** Milestone 1 - Respond to RateLimitExceeded messages Planned completion date: 2016-03-28
For this milestone, we plan to complete implementation of responding to an Amazon RateLimitExceeded error via an exponential back-off algorithm recommended by Amazon engineers.
More specifically, the EC2 GAHP will now examine each Amazon result code for the RateLimitExceeded error. If the GAHP finds it, it will wait until the exponential back-off period has expired before re-sending the failed request and sending any subsequent requests. If that back-off period would result in waiting long enough for the signature on the RPC we need to retry to expire (~5 minutes), the GAHP will fail the request immediately.
We will add a configurable throttle to limit the rate at which the GAHP will send requests to the EC2 server.
** Milestone 2 - Reduce number of requests sent to Amazon Planned completion date: 2016-03-28
We plan to significantly reduce the number of job-specific requests made by HTCondor to Amazon. This should reduce the frequency with which we encounter the RateLimitExceeded error.
Currently each EC2 job submitted to HTCondor results in four requests made to Amazon:
submit spot instance request
cancel spot instance request
tag instance
remove instance upon a condor_rm
We believe we can reduce this to just one request. Item 2 can be eliminated by making the spot request a "fire-once" request upon submission. Item 3 can be eliminated by not requesting a tag in the job submit file (currently Johns does not typically use the tags). Item 4 can be eliminated by having the glidein jobs themselves shutdown the instance when the startd has not had any claimed slots for more than X minutes, instead of relying on the factory to perform a condor_rm of the EC2 job. To facilitate this, we will produce an HTCondor config recipe for John to use.
At completion of Milestone 1 and 2, we will ask John Hover to test incremental release for regressions by using his small EC2 pool in its quiescent low-cost state (40-50 instances).

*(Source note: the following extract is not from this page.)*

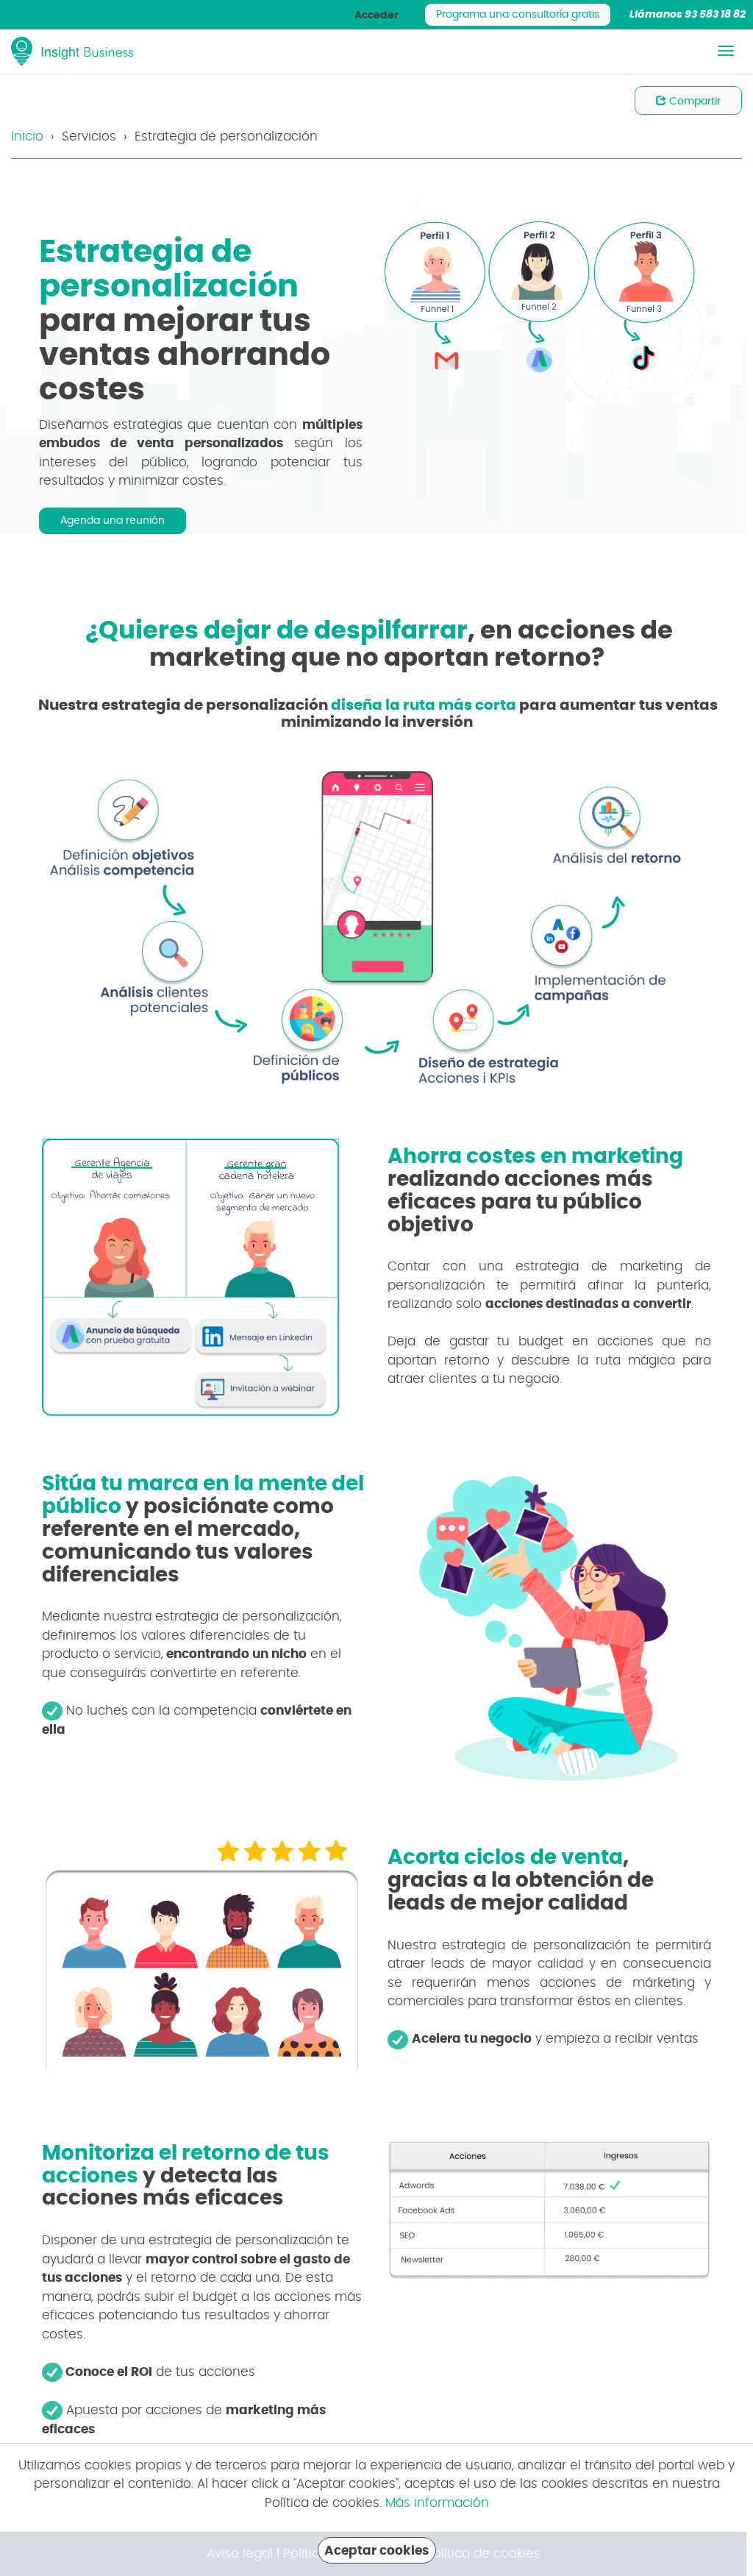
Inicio (27, 136)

** Milestone 3 - Complete extensive synthetic testing Planned completion date: 2016-04-04
We will use extensive synthetic testing to develop confidence that the binaries produced upon completion of Milestone 1 and 2 will function as expected both during "normal" operation and in rarer cases. The approach will be for the HTCondor code to pretend to receive a RateLimitExceeded error at specific corner cases and/or according to a defined random distribution. Any problems we discover will be fixed and a new pre-release sent to John Hover to help verify continued forward progress.
Our goal at the completion of this milestone is to allow John Hover to be able to perform the first functional full-scale (10k instances) tests as early in the first week of April, and have reasonable confidence in success since we understand performing a full-scale test has a non-negligible monetary cost.

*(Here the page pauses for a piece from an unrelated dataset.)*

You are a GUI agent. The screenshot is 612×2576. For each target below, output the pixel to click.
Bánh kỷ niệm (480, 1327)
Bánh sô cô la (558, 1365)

** Milestone 4 - Addition of metrics
Planned completion date: 2016-04-13
HTCondor will report, via the grid manager resource ads which are sent to the condor_collector, statistics about i) how many requests were sent, ii) how many received RequestLimitExceeded errors, and iii) how many times the GAHP returned failure for a request because the signature expired. Note that all of this information will be available in developer traces (i.e. the gahp daemon log file) upon completion of Milestone 4 so that HTCondor developers could determine what is happening; the purpose of this milestone is to publish this information into the collector for consumption by admins and graphing systems.
In addition, the EC2 job classad will include an attribute LastRemoteStatusUpdate which will contain the time HTCondor last heard from Amazon about the state of this job; this will allow the user to discern if the information in the job classad is stale (perhaps due to exponential back-off).
** Milestone 5 - Prioritize commands sent to Amazon Planned completion date: 2016-04-18
When the grid manager has multiple commands to issue to the GAHP, it will issue them in priority order: status commands highest and commands to generate more work lowest.
.